TO DO – Could you write out all the records once more, exactly?

===============

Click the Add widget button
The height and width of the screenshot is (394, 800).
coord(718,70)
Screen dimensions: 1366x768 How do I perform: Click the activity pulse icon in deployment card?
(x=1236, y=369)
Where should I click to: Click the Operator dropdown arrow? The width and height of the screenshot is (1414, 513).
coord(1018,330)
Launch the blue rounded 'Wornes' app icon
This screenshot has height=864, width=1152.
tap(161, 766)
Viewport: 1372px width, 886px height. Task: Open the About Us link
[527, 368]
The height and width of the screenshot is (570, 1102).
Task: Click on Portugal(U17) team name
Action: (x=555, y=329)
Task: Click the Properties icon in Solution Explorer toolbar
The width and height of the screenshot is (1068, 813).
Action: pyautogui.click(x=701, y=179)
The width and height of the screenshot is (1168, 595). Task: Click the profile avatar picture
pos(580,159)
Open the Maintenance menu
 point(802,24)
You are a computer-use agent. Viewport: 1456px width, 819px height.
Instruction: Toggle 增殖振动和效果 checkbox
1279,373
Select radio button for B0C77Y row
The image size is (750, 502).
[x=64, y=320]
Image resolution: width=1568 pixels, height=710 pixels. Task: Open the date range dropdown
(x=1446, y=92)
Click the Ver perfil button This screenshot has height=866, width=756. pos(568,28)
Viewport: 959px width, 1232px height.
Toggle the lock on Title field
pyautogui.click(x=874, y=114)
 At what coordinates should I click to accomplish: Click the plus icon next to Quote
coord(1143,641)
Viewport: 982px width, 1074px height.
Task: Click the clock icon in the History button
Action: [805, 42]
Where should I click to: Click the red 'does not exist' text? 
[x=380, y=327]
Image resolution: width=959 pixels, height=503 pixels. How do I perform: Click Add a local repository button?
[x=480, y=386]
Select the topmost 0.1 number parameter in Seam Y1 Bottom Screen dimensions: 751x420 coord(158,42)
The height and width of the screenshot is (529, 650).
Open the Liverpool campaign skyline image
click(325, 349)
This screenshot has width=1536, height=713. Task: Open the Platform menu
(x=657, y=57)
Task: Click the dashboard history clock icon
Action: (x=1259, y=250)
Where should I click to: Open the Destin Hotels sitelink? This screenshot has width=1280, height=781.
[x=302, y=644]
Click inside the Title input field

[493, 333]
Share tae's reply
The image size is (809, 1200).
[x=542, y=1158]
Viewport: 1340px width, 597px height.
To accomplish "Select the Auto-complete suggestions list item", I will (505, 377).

===============

EXPECTED ANSWER –
Click the Add widget button
The height and width of the screenshot is (394, 800).
coord(718,70)
Screen dimensions: 1366x768 How do I perform: Click the activity pulse icon in deployment card?
(x=1236, y=369)
Where should I click to: Click the Operator dropdown arrow? The width and height of the screenshot is (1414, 513).
coord(1018,330)
Launch the blue rounded 'Wornes' app icon
This screenshot has height=864, width=1152.
tap(161, 766)
Viewport: 1372px width, 886px height. Task: Open the About Us link
[527, 368]
The height and width of the screenshot is (570, 1102).
Task: Click on Portugal(U17) team name
Action: (x=555, y=329)
Task: Click the Properties icon in Solution Explorer toolbar
The width and height of the screenshot is (1068, 813).
Action: pyautogui.click(x=701, y=179)
The width and height of the screenshot is (1168, 595). Task: Click the profile avatar picture
pos(580,159)
Open the Maintenance menu
 point(802,24)
You are a computer-use agent. Viewport: 1456px width, 819px height.
Instruction: Toggle 增殖振动和效果 checkbox
1279,373
Select radio button for B0C77Y row
The image size is (750, 502).
[x=64, y=320]
Image resolution: width=1568 pixels, height=710 pixels. Task: Open the date range dropdown
(x=1446, y=92)
Click the Ver perfil button This screenshot has height=866, width=756. pos(568,28)
Viewport: 959px width, 1232px height.
Toggle the lock on Title field
pyautogui.click(x=874, y=114)
 At what coordinates should I click to accomplish: Click the plus icon next to Quote
coord(1143,641)
Viewport: 982px width, 1074px height.
Task: Click the clock icon in the History button
Action: [805, 42]
Where should I click to: Click the red 'does not exist' text? 
[x=380, y=327]
Image resolution: width=959 pixels, height=503 pixels. How do I perform: Click Add a local repository button?
[x=480, y=386]
Select the topmost 0.1 number parameter in Seam Y1 Bottom Screen dimensions: 751x420 coord(158,42)
The height and width of the screenshot is (529, 650).
Open the Liverpool campaign skyline image
click(325, 349)
This screenshot has width=1536, height=713. Task: Open the Platform menu
(x=657, y=57)
Task: Click the dashboard history clock icon
Action: (x=1259, y=250)
Where should I click to: Open the Destin Hotels sitelink? This screenshot has width=1280, height=781.
[x=302, y=644]
Click inside the Title input field

[493, 333]
Share tae's reply
The image size is (809, 1200).
[x=542, y=1158]
Viewport: 1340px width, 597px height.
To accomplish "Select the Auto-complete suggestions list item", I will (505, 377).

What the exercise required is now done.